_About this task_.
Restate all of the entries verbatim.

_Material for this task_.
☆ ☆ ☆ ☆ ☆

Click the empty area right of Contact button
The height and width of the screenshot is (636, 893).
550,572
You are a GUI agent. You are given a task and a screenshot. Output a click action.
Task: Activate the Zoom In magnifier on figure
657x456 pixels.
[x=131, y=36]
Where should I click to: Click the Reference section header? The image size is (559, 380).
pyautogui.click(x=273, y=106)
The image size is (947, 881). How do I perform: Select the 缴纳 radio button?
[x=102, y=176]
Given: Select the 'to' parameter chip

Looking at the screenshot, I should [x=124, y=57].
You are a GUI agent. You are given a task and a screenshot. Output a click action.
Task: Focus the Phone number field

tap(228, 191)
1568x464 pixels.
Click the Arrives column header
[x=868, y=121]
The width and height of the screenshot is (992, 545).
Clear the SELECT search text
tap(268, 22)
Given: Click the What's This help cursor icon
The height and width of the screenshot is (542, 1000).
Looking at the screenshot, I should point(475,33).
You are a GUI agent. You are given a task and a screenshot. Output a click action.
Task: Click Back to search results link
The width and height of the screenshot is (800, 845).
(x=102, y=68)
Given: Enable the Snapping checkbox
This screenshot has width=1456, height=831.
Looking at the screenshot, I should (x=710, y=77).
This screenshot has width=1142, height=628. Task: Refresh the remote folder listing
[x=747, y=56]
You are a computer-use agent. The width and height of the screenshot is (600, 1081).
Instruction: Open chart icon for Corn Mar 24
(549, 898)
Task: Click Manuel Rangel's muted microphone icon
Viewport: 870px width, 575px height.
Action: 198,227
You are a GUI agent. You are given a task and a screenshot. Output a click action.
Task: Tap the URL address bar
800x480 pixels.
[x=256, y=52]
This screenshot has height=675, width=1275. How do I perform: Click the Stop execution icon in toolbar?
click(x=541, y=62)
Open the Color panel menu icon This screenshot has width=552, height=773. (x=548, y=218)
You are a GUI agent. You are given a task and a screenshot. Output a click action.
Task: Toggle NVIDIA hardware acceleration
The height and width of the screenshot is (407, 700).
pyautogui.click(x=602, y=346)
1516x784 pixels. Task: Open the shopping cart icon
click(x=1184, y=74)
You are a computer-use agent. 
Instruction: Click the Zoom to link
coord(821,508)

☆ ☆ ☆ ☆ ☆

_Answer_.
Click the empty area right of Contact button
The height and width of the screenshot is (636, 893).
550,572
You are a GUI agent. You are given a task and a screenshot. Output a click action.
Task: Activate the Zoom In magnifier on figure
657x456 pixels.
[x=131, y=36]
Where should I click to: Click the Reference section header? The image size is (559, 380).
pyautogui.click(x=273, y=106)
The image size is (947, 881). How do I perform: Select the 缴纳 radio button?
[x=102, y=176]
Given: Select the 'to' parameter chip

Looking at the screenshot, I should [x=124, y=57].
You are a GUI agent. You are given a task and a screenshot. Output a click action.
Task: Focus the Phone number field

tap(228, 191)
1568x464 pixels.
Click the Arrives column header
[x=868, y=121]
The width and height of the screenshot is (992, 545).
Clear the SELECT search text
tap(268, 22)
Given: Click the What's This help cursor icon
The height and width of the screenshot is (542, 1000).
Looking at the screenshot, I should point(475,33).
You are a GUI agent. You are given a task and a screenshot. Output a click action.
Task: Click Back to search results link
The width and height of the screenshot is (800, 845).
(x=102, y=68)
Given: Enable the Snapping checkbox
This screenshot has width=1456, height=831.
Looking at the screenshot, I should (x=710, y=77).
This screenshot has width=1142, height=628. Task: Refresh the remote folder listing
[x=747, y=56]
You are a computer-use agent. The width and height of the screenshot is (600, 1081).
Instruction: Open chart icon for Corn Mar 24
(549, 898)
Task: Click Manuel Rangel's muted microphone icon
Viewport: 870px width, 575px height.
Action: 198,227
You are a GUI agent. You are given a task and a screenshot. Output a click action.
Task: Tap the URL address bar
800x480 pixels.
[x=256, y=52]
This screenshot has height=675, width=1275. How do I perform: Click the Stop execution icon in toolbar?
click(x=541, y=62)
Open the Color panel menu icon This screenshot has width=552, height=773. (x=548, y=218)
You are a GUI agent. You are given a task and a screenshot. Output a click action.
Task: Toggle NVIDIA hardware acceleration
The height and width of the screenshot is (407, 700).
pyautogui.click(x=602, y=346)
1516x784 pixels. Task: Open the shopping cart icon
click(x=1184, y=74)
You are a computer-use agent. 
Instruction: Click the Zoom to link
coord(821,508)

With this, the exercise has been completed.